Task directions -
Report back every line of the entries that contains "will", exactly as written.

Dataset excerpts -
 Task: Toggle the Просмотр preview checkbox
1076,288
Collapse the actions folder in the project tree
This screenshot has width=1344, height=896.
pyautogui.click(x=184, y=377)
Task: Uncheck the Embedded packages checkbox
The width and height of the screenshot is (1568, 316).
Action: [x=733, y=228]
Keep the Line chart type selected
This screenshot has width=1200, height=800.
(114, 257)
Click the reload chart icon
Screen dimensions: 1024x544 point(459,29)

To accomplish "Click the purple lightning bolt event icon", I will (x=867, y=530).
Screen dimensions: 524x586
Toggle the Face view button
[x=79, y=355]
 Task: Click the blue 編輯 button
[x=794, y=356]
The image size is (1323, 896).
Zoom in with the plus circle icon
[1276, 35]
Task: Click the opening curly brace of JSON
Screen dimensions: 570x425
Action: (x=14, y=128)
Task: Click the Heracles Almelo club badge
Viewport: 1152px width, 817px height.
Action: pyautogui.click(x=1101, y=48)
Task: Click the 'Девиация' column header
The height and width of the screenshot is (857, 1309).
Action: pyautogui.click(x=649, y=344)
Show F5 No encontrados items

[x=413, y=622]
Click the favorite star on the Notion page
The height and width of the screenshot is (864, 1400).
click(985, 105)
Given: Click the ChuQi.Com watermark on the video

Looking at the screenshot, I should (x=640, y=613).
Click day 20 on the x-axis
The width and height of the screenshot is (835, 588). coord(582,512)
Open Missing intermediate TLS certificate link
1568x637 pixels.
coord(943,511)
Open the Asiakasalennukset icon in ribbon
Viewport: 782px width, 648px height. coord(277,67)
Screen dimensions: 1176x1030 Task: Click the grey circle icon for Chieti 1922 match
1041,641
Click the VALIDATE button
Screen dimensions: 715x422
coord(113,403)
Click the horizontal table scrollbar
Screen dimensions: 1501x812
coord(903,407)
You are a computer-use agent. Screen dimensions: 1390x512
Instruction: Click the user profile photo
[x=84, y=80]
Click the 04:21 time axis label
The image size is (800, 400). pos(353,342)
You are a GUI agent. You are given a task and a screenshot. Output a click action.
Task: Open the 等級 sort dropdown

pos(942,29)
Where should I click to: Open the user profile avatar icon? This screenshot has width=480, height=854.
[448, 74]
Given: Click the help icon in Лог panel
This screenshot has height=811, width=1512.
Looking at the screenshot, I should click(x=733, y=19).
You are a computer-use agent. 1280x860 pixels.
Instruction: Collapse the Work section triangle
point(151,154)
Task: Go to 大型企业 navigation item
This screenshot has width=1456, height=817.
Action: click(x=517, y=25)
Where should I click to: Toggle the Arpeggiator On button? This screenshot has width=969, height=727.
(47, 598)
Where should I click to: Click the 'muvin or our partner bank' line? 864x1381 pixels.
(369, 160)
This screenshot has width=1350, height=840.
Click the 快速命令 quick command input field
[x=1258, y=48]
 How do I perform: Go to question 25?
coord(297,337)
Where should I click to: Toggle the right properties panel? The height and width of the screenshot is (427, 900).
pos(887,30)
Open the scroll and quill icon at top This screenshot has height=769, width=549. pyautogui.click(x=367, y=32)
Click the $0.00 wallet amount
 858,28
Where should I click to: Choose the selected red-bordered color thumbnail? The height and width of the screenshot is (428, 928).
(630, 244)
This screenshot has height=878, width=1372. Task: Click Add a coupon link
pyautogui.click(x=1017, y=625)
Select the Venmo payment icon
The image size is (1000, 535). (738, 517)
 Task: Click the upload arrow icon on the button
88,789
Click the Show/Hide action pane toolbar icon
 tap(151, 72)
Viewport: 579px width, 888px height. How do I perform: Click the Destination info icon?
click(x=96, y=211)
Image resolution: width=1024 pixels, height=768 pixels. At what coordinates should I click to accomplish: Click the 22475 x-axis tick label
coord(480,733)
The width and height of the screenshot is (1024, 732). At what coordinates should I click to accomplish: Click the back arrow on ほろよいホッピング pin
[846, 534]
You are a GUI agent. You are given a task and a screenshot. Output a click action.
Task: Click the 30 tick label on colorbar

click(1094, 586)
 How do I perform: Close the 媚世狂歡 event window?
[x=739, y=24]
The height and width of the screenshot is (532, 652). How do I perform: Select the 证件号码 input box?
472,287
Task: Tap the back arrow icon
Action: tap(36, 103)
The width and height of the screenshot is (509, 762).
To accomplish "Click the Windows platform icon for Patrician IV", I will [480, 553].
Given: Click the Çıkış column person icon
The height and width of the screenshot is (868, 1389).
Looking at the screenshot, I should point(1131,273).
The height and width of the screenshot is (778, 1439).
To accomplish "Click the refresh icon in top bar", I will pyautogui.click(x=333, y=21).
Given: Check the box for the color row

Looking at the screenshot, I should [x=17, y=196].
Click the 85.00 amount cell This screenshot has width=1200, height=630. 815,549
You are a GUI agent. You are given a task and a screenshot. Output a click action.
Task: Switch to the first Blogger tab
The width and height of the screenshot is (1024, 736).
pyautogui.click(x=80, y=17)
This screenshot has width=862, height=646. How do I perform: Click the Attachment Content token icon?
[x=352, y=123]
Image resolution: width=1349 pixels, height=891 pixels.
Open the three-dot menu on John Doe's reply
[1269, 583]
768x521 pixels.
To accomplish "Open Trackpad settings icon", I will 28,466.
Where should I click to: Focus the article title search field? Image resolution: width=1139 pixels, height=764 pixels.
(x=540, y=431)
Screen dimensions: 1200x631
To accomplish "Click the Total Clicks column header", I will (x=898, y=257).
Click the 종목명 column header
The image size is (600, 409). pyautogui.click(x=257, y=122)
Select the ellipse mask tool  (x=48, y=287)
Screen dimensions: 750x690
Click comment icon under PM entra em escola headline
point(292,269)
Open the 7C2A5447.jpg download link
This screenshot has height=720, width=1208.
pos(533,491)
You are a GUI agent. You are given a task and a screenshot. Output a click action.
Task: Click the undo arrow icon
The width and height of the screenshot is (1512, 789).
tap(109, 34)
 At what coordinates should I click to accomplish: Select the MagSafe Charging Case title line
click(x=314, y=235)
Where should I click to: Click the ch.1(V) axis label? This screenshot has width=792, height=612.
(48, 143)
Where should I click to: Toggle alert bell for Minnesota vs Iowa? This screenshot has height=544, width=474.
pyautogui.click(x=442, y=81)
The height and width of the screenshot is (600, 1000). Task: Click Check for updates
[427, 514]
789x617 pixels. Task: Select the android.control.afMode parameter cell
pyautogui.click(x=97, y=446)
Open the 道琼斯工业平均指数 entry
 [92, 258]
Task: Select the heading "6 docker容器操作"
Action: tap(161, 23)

Task solution -
To accomplish "Click the purple lightning bolt event icon", I will (x=867, y=530).
To accomplish "Click the Windows platform icon for Patrician IV", I will [480, 553].
To accomplish "Click the refresh icon in top bar", I will pyautogui.click(x=333, y=21).
To accomplish "Open Trackpad settings icon", I will 28,466.
To accomplish "Click the Total Clicks column header", I will (x=898, y=257).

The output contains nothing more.